Tres tristes tetas

     Tengo para mí que desde la publicación del Manifiesto Comunista resulta muy difícil disfrutar del hecho estético, y me explico. Resulta que el supramentado Manifiesto, entre otras muchas amenazas, dio en la flor de sentenciar que la burguesía “produce, ante todo, sus propios enterradores”. A partir de aquí, el recto proceder del Homo Progresista pasa por defender todo aquello que le perjudica a la corta y lo entierra a la larga. En la movida cultural, que es lo que nos concierne, la modernidad, y no digamos la posmodernidad, entienden que la belleza y el placer estéticos son sospechosos, en tanto que maquillan y enmascaran la miseria de los parias de la tierra; además, cuando el arte hermosea, se vende bien y produce beneficios: ergo responde al mezquino interés de la burguesía, ergo actúa como una superestructura ideológica decadente y reaccionaria en grado sumo. El pintor progresista, el escritor progresista, el cineasta progresista… es el que pinta (o ni eso) cuadros horrendos y decreta la muerte de la pintura; escribe historias infumables y decreta la muerte de la novela; rueda películas soporíferas y decreta la muerte de la industria cinematográfica…, y en este plan.

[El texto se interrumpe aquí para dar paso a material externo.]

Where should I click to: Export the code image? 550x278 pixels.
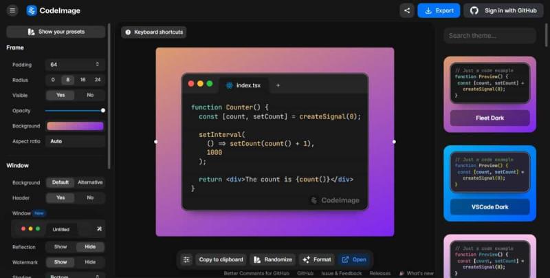438,10
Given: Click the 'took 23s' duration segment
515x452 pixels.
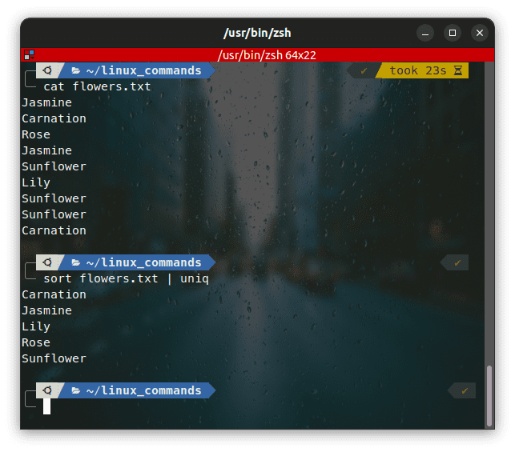Looking at the screenshot, I should point(417,70).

     Jean Paul Sartre, por ejemplo, recibió el encargo de escribir un guión que versara sobre la vida de Sigmund Freud, y, en su condición de autoridad mundial del pensamiento progresista, envió a la productora americana un borrador de casi 400 folios, lo que hubiera supuesto unas seis horas de película. El director del proyecto, John Houston, que se tenía a sí mismo por un progresista bastante homologable, se reunió en Galway con Sartre para convencerlo de que recortase su manuscrito hasta lo humanamente soportable. El encuentro resultó un desastre desde el principio hasta el final, y Sartre retornó a París convencido de que la industria cinematográfica era el demonio más romo del infierno capitalista, y Houston regresó a Beverly Hills con su progresismo muy minado por la discusión atrabiliaria, y con la certeza de que se podía ser un gran metafísico sin dejar por ello de ser un perfecto idiota.

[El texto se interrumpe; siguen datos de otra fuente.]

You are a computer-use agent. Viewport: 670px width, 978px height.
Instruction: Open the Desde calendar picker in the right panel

     Con todo y su idiotez, nuestros tiempos conocen artistas mucho más progresistas que Sartre. Esta semana, sin ir más lejos, me llegan noticias de que se está rodando en Suecia una película que durará en total unas 720 horas, un mes entero, o sea. Una vez terminado el rodaje se editaran cinco copias, ni una más, que se exhibirán en sesión única y simultánea en los cinco continentes, tras lo cual se destruirán los cinco archivos, en lo que sin duda será el único momento sensato de toda la performance. El proyecto cuenta con el apoyo entusiasta de las instituciones culturales europeas, donde toda idiotez cultural progresista encuentra su asiento.


     Al hilo de esta noticia se me abrieron las ganas de ir al cine y no se me ocurrió mejor cosa que elegir El sueño de Ellis (The Immigrant), una película de James Gray que decreta la muerte del sueño americano. Ya sólo con eso, y advertido como estoy por mi proverbial ultraconservadurismo estético y neoliberalismo moral (¡oh, ah!), tendría que haber previsto la calamidad fílmica que se me venía encima. Por si enterrar el sueño americano no fuera suficiente, fui testigo on line de los encendidos piropos que dedica a la película el crítico del “New York Times”, un medio cuya acendrada piedad progresista le inhabilita para cualquier elogio del placer. Pero tampoco me quise dar por aludido. Total, que desoí los avisos que me enviaron los dioses, me presenté en el cine y sometí mi entendimiento a un producto cultural, digamos, gestado a partir de un guión plúmbeo capaz de aburrir a las ovejas, a las piedras y a los psicopedagogos, pobres míos y por nadie pasen; una cinta protagonizada por un elenco de actores que interpretan de forma desvaída a semichulos, semiborrachos, semiladrones, semiasesinos, y semiputas de tetas lastradas por la gravedad histórica de la lucha de clases; tres tetas tísicas (mal contadas) afligidas por la muerte del sueño americano; tres tetas socialdemócratas que son tres reproches escupidos sobre mi vida entera de burgués decadente. Todo ello por siete pavos y medio, palomitas aparte, lo cual no es dinero, si pensamos que el triste tormento se prolonga durante dos horas y media largas, larguísimas, durante las que pude rezar mucho por la conversión de Rusia y las intenciones del buen Papa Francisco.

Artículo publicado en el diario "La Opinión", de Murcia, el sábado 12 de julio de 2014, de la serie Los placeres y los días.